Another area in which the T248 excels is the paddle shifters. I was immediately impressed by the snappy, responsive feedback they gave. And I appreciate that they’re slightly curved on the backside, giving my fingers a perfect cradle to rest in comfortably. Additionally important, the shifters require a decent amount of force to activate, eliminating the problem of miss-shifting that so many cheaper wheelsets suffer from. Front to back, this is a well-built product and one I expect to last through years of usage.
But, it isn’t 1999, anymore. All the bells and whistles won’t mean much if the T248 can’t deliver intuitive force feedback.

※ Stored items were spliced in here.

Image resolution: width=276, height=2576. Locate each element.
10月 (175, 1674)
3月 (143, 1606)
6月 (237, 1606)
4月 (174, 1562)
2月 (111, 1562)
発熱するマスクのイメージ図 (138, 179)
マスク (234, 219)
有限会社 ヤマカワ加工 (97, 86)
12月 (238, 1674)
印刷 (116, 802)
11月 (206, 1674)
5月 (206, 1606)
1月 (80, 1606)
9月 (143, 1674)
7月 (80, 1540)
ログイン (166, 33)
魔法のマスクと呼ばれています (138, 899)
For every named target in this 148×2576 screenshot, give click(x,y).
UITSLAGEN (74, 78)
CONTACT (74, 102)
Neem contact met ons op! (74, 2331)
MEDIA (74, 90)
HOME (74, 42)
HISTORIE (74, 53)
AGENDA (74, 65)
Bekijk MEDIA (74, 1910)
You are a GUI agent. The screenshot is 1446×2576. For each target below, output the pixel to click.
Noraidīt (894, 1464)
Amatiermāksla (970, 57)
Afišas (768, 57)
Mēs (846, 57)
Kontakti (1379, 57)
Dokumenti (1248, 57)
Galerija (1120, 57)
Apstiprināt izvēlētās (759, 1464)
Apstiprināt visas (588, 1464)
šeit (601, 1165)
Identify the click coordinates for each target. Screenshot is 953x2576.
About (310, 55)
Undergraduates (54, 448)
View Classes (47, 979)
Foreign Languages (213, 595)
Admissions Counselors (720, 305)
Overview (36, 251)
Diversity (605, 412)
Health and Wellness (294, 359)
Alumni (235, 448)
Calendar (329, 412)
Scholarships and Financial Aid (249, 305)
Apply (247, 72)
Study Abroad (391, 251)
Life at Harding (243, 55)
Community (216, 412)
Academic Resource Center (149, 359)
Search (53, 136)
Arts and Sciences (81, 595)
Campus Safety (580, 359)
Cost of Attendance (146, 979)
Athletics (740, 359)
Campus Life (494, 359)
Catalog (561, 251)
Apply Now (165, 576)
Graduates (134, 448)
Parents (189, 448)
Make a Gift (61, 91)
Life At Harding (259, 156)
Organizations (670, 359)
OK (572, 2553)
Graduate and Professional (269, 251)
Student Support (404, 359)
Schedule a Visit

It’s essential if you want to compete on the track these days.
Tinkering Under the Hood
Thankfully, Thrustmaster mostly nailed the execution of their hybrid belt and gear-driven wheel. Both under and oversteer are conveyed accurately, giving the user plenty of time to make adjustments and straighten out. Plus, there’s an impressive amount of torque under the hood that’ll take you by surprise if you’re not ready for it. In fact, with settings kicked up to the maximum, there were a few crashes in Assetto Corsa that genuinely made me question if the wheel would hold up. But, alas, she’s still going strong.
Speaking of going strong, the T3PM pedal set that’s included in the bundle has been an, admittedly, unexpected joy to use. Though they don’t provide the same sort of accuracy and consistency that a solid pair of loadcell pedals will provide, the magnetic H.E.A.R.T. technology that’s replacing the standard potentiometer in the brake pedal makes a world of difference. Braking feels much more natural, approaching levels of feeling like an authentic vehicle in ways that Thrustmaster’s previous T3PA pedals could only dream of.
Nothing’s perfect, though, and The T248 comes with its fair share of issues. Coming from a purely belt-driven setup in the T300 RS, the T248 is much noisier than anticipated. I assumed that the belt would help alleviate most of the noise that gears tend to produce, but I don’t think the T248 is any quieter than the T150 – a purely gear-driven wheel.
I’m also not convinced that the pricepoint necessarily vindicates this over a T300 set – a unit that’s about $100 more. The T248 base doesn’t allow for the wheel to be swapped out, meaning you’d never be able to make use of the extensive line of aftermarket options available. And, given that the T150 can be found for much less, I worry that the T248 might not quite catch on for the entry-level sim racers like Thrustmaster is hoping it will.
Take the plunge, though, and I think you’ll find a lot to like.
Overall, I’m a big fan of the Thrustmaster T248. It’s been through the wringer with me and come out on the other side with primarily high praise. The force feedback provided will be more than adequate for the vast majority of people who use it. And the pedal set is fantastic, somewhat helping to justify the hefty price tag. It’s undoubtedly an improvement over the T150, and more importantly, it provides a world of difference compared to a standard controller. If this is your first foray into sim racing, you could do a lot worse.